The result shows that the current reliability is about 74.0543%, which is below the target value of 90%. We need to use the Target Reliability Parameter Estimator to determine the parameters for the strength distribution that, when compared against the stress distribution, would result in the target reliability.
The following picture shows the Target Reliability Parameter Estimator window. In the Strength Parameters area, select eta. Set the Target Reliability to 90% and click Calculate. The calculated eta is 8192.2385 hours.
Click Update to perform the stress-strength analysis again using the altered parameters for the strength distribution. The following plot shows that the calculated reliability is 90%. Therefore, in order to meet the reliability requirement, the component must be redesigned such that the eta parameter of the strength distribution is at least 8192.2385 hours.
Life Comparison-Compare Two Designs Using Contour Plot
Using a Contour Plot to Compare Two Designs
The design of a product was modified to improve its reliability. The reliability engineers want to determine whether the improvements to the design have significantly improved the product's reliability. The following data sets represent the times-to-failure for the product. At what significance level can the engineers claim that the two designs are different?
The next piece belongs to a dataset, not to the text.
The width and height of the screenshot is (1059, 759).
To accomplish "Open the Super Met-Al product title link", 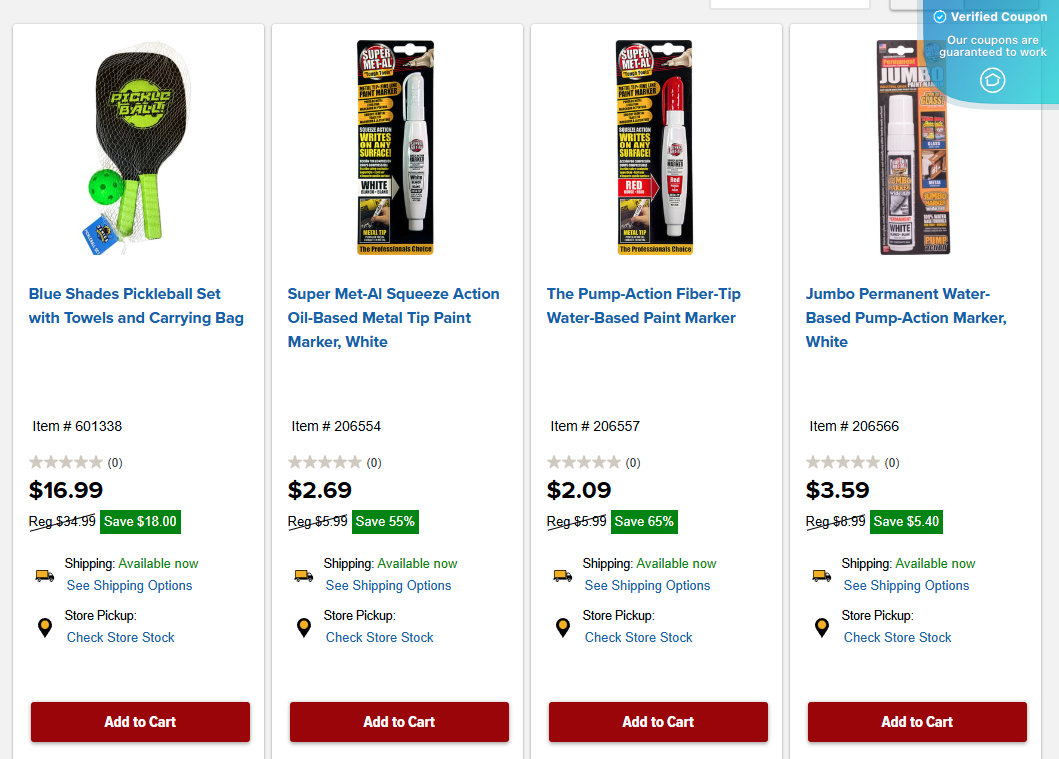I will point(393,317).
The data sets are entered into separate Weibull++ standard folio data sheets, and then analyzed with the two-parameter Weibull distribution and the maximum likelihood estimation (MLE) method. The following figure shows the contour plots of the data sets superimposed in an overlay plot. This plot is configured to show the contour lines that represent the 90% and 95% confidence levels.
As you can see, the contours overlap at the 95% confidence level (outer rings), but there is no overlap at the 90% confidence level (inner rings). We can then conclude that there is a statistically significant difference between the data sets at the 90% confidence level. If we wanted to know the exact confidence level (i.e., critical confidence level) at which the two contour plots meet, we would have to incrementally raise the confidence level from 90% until the two contour lines meet.
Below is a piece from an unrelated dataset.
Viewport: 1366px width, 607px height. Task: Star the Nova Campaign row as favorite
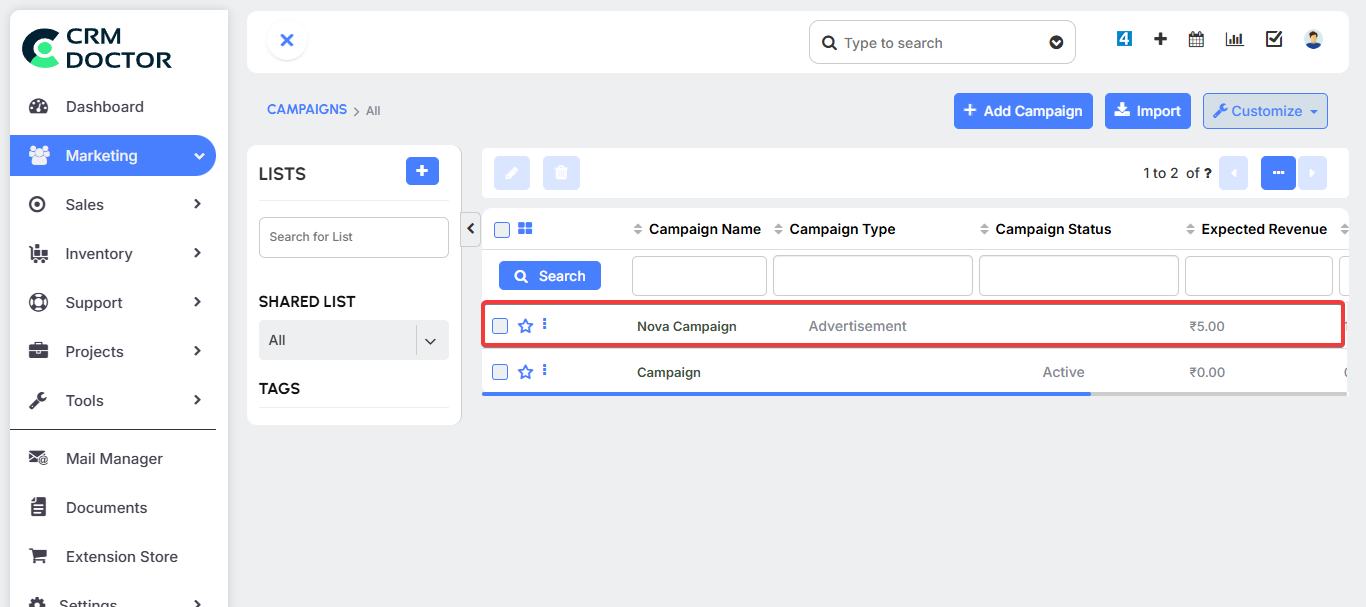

Weibull++ includes a utility for automatically obtaining the critical confidence level. For two contour plots that are superimposed in an overlay plot, the Plot Critical Level check box will be available in the Contours Setup window, as shown next.
The plot critical level is the confidence level at which the contour plots of the two data sets meet at a single point. This is the minimum confidence level at which the contour lines of the two different data sets overlap. At any confidence level below this minimum confidence level, the contour lines of the two data sets will not overlap and there will be a statistically significant difference between the two populations at that level. For the two data sets in this example, the critical confidence level 94.243%. This value will be displayed in the Legend area of the plot.
Note that due to the calculation resolution and plot precision, the contour lines at the calculated critical level may appear to overlap or have a gap.
Life Comparison-Compare Two Designs Using Comparison Wizard
Using the Life Comparison Tool to Compare Two Designs
Using the same data set from the contour plot example, use Weibull++'s Life Comparison tool to estimate the probability that the units from the new design will outlast the units from the old design.
First, enter the data sets into two separate Weibull++ standard folios (or two separate data sheets within the same folio) and analyze the data sets using the two-parameter Weibull distribution and maximum likelihood estimation (MLE) method. Next, open the Life Comparison tool and select to compare the two data sets. The next figure shows the pdf curves and the result of the comparison.
The comparison summary is given in the Results Panel window.